WHAT THE TASK ASKS:
Below are some records. Set down exactly the line holding "Where should I" and every later line through the end, omitting the pictures.

• • •

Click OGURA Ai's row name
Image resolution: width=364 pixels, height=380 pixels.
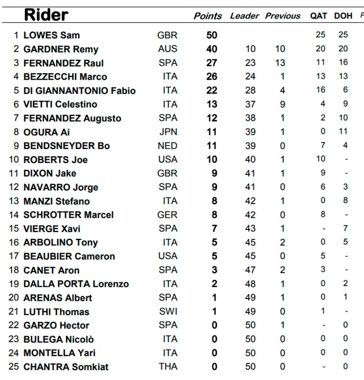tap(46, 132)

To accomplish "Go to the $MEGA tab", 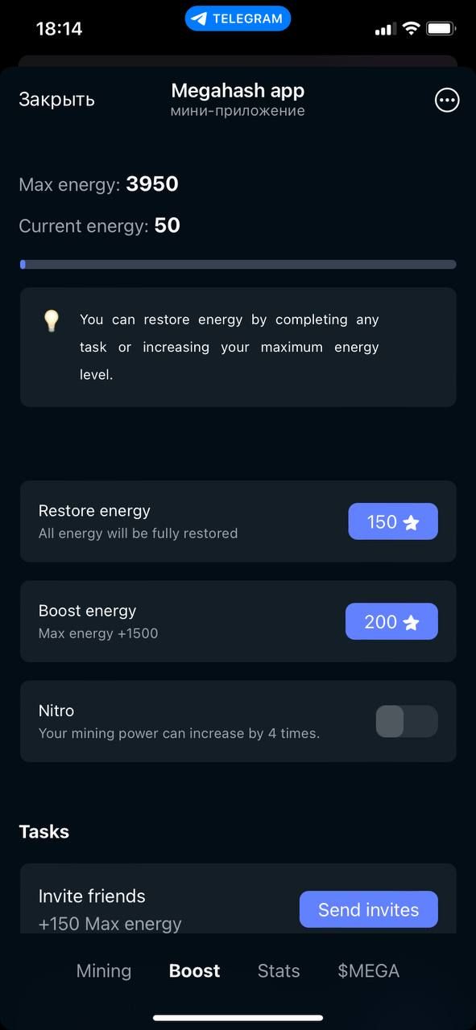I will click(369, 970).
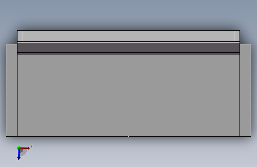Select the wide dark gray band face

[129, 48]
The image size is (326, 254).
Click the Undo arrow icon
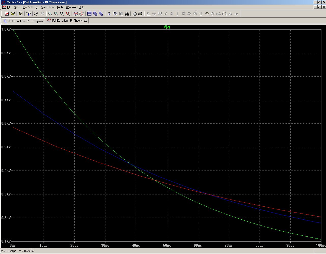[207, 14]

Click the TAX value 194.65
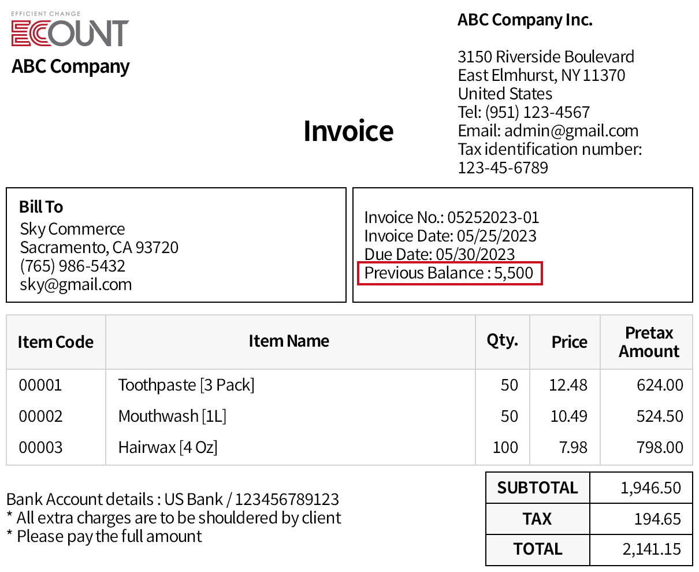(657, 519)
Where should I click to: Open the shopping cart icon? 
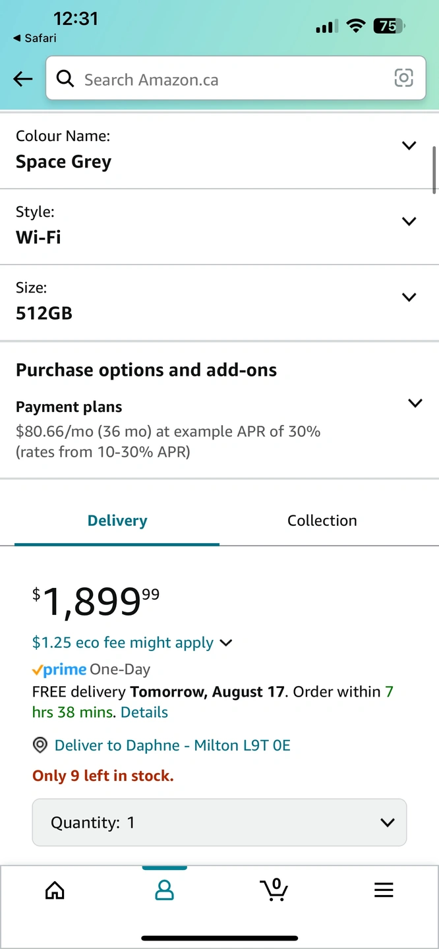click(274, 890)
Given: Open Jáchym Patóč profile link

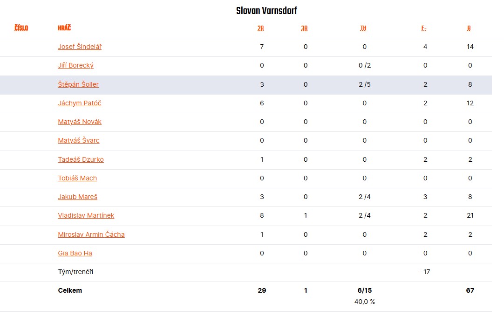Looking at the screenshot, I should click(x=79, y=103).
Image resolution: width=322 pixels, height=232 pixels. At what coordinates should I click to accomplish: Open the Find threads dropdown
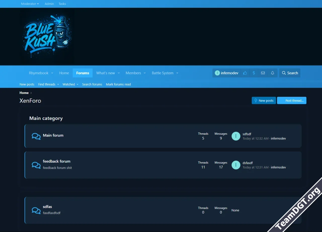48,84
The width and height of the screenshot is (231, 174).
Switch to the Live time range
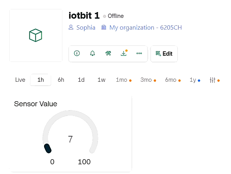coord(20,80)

• • •

SOLVED PROBLEM:
Where should I click to: Open the shopping cart icon? 
click(274, 890)
Given: Open Jáchym Patóč profile link

Looking at the screenshot, I should click(x=79, y=103).
Image resolution: width=322 pixels, height=232 pixels. At what coordinates should I click to accomplish: Open the Find threads dropdown
48,84
The width and height of the screenshot is (231, 174).
Switch to the Live time range
coord(20,80)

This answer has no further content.